In the context of this case study, the work will be computationally reproducible when the software tools our team builds can also be used by the science domain experts, e.g. pathologists, who should be able to transform raw data files into quantifiable patterns, obtaining consistent results with previous/tested analyses. Because algorithmic parameters often change from a dataset to another, it can be challenging to get results with the same accuracy, given different datasets.
Why do you think that reproducibility in your domain is important?
Reproducibility is essential in quantitative microscopic because it can guarantee accurate measurements and improved quality control.
How or where did you learn about reproducibility?
Flow charts and code documentation improved grades during college, and their absence meant dire punishment: reproducibility once was a time-consuming protocol to get good grades and spend extra ribbon cartridge with my dot matrix printer. The tech-industry introduced me to version control, and TortoiseSVN and I started working together with several colleagues. Other softwares came along the way, such as git and Atlassianalgorithm to enhance usability and extension of the codes. After entering BIDS, reproducibility turned into a fun activity, a conversation starter and a never-ending code improvement process.

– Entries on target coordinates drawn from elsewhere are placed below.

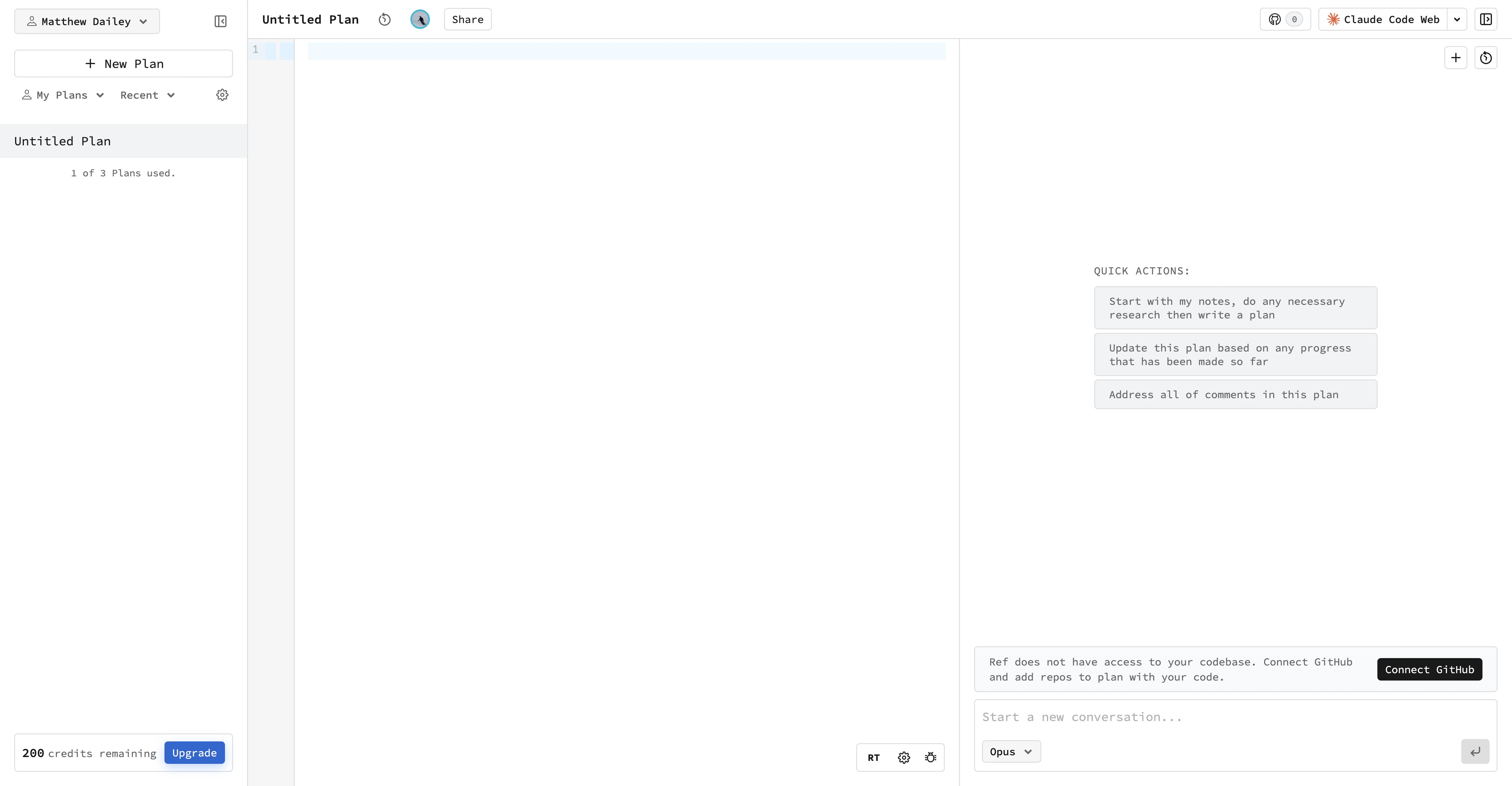Expand the Claude Code Web agent selector
Image resolution: width=1512 pixels, height=786 pixels.
pyautogui.click(x=1457, y=19)
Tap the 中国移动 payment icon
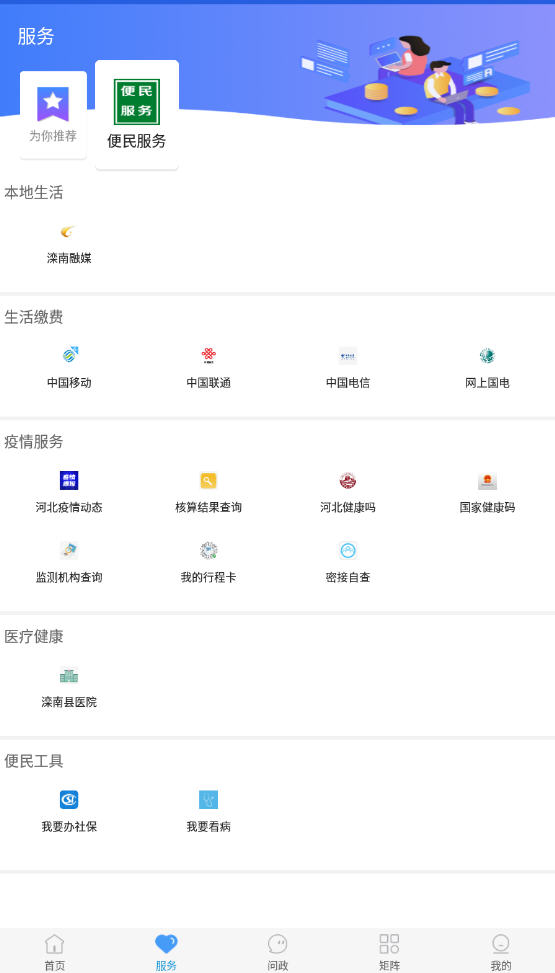Image resolution: width=555 pixels, height=973 pixels. tap(69, 356)
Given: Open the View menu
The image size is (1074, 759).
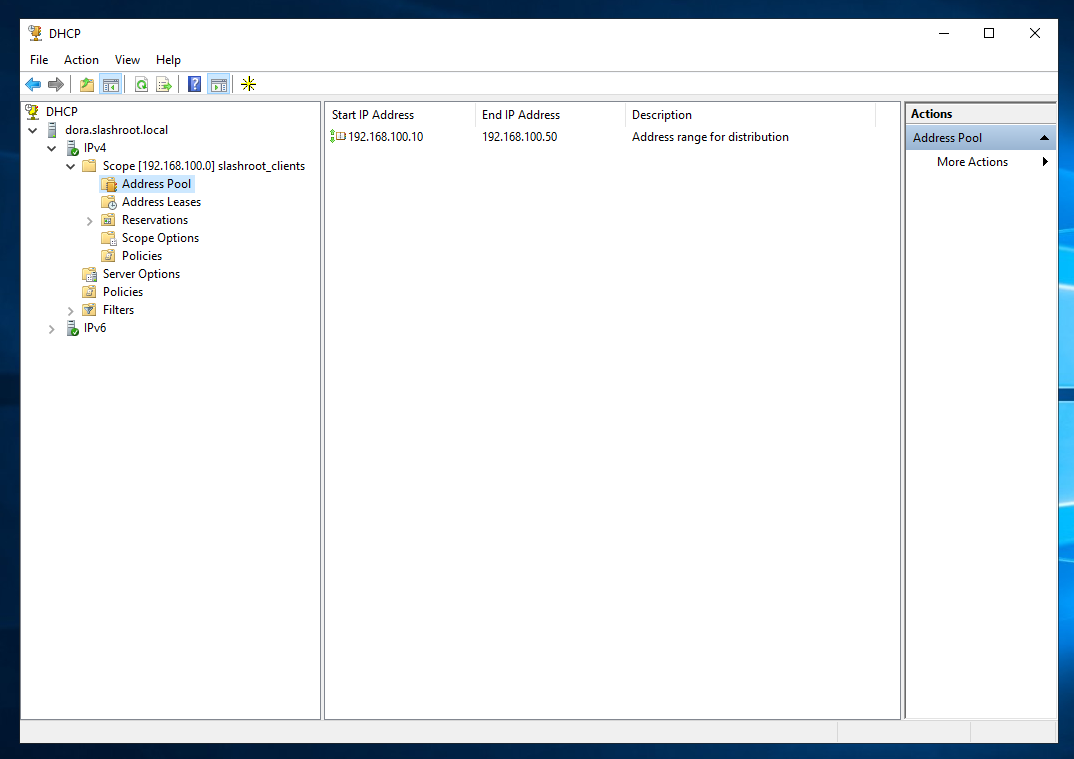Looking at the screenshot, I should tap(127, 60).
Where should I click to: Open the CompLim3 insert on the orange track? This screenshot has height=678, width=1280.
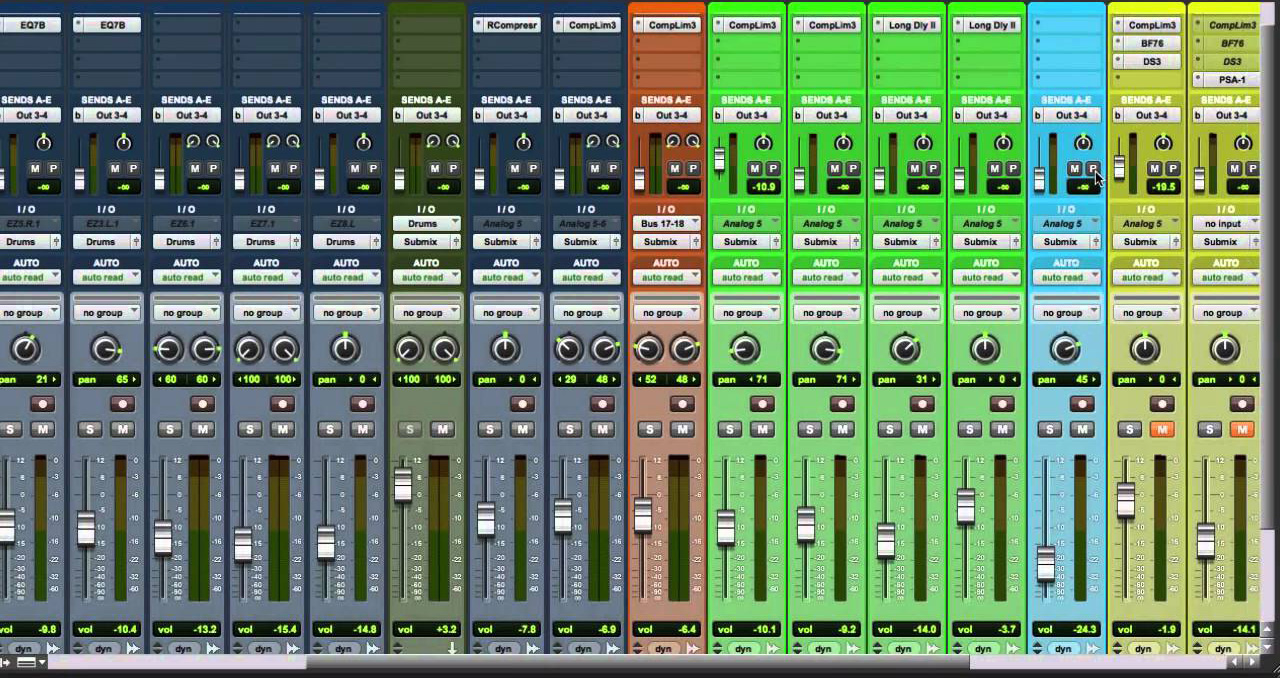coord(666,24)
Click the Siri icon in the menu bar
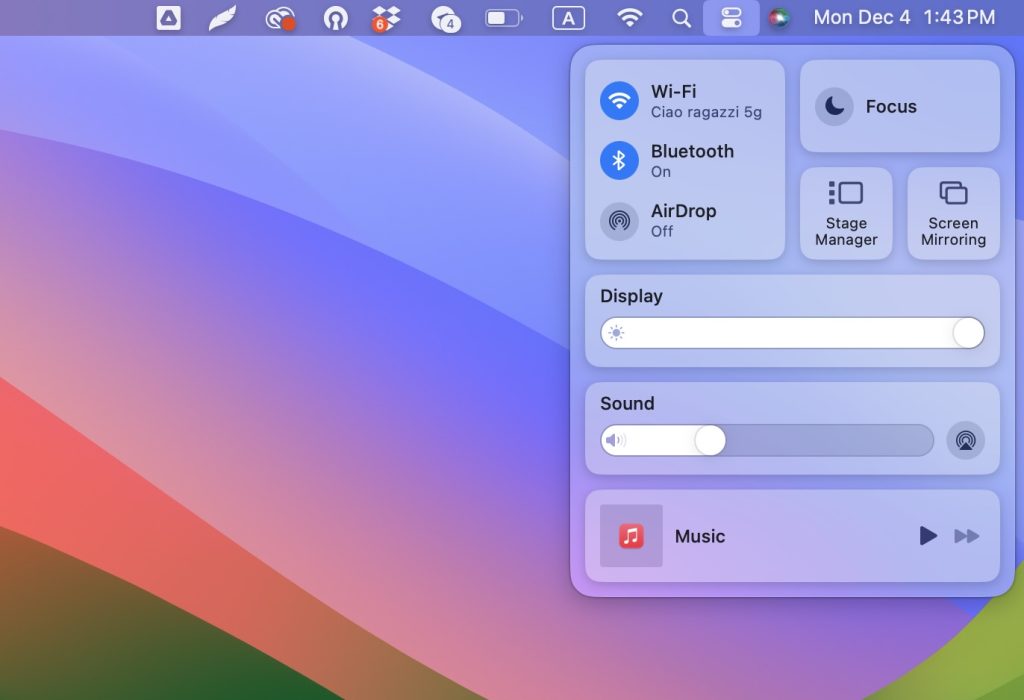 click(x=779, y=17)
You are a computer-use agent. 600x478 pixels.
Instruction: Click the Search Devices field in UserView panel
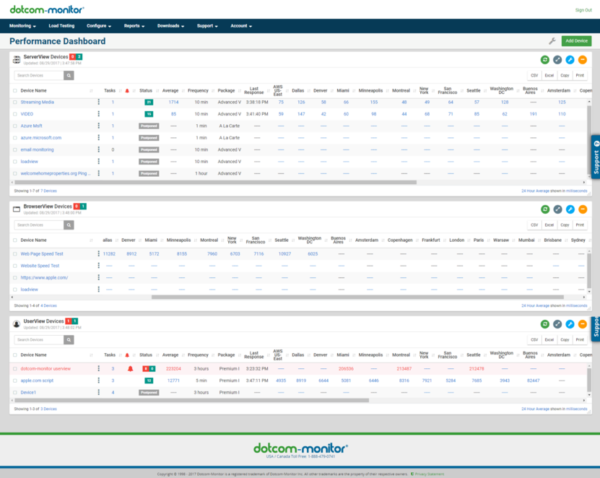(38, 341)
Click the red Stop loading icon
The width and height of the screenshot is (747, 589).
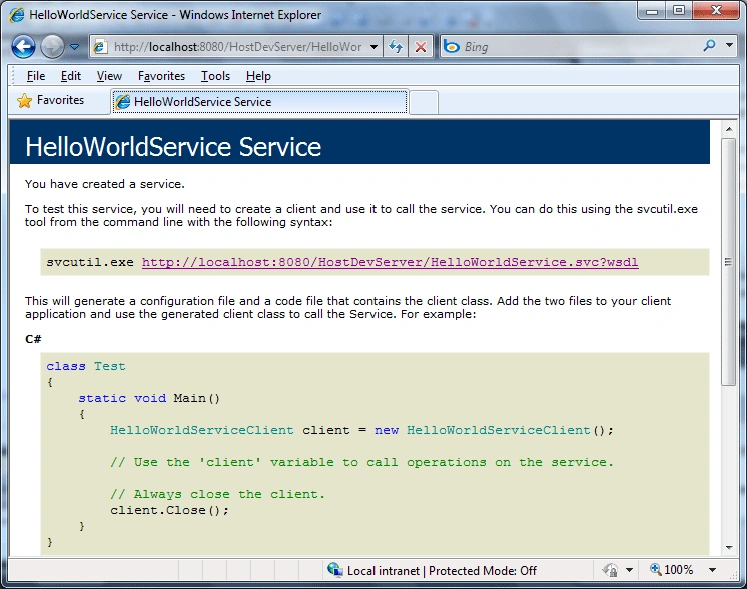coord(421,47)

Lots of concepts came together more systematically, particularly after attending Software Carpentry classes and becoming a instructor myself.
What do you see as the major challenges to doing reproducible research in your domain, and do you have any suggestions?
The major pitfalls of doing reproducible research in image analysis have been (a) the lack of domain-specific image examples that illustrate applicability of the algorithms, (b) dependency of packages that are not freely available, and (c) absence of documentation that enables understanding how/why the data transformations occurred.
What do you view as the major incentives for doing reproducible research?
The major incentives for doing reproducible research are the ability to replicate the experiments later, to fix and/or reuse code for different applications, to easily work in larger teams, and the potential for a broader impact, even with the help of collaborators you have never heard of.
Are there any best practices that you'd recommend for researchers in your field?
While there are no general rules, some tools can only help a person to reproduce work. In my opinion, they are: (a) use of version control, (b) practice of software quality assurance, (c) organization of data samples and code systematically, for example using Cookiecutter.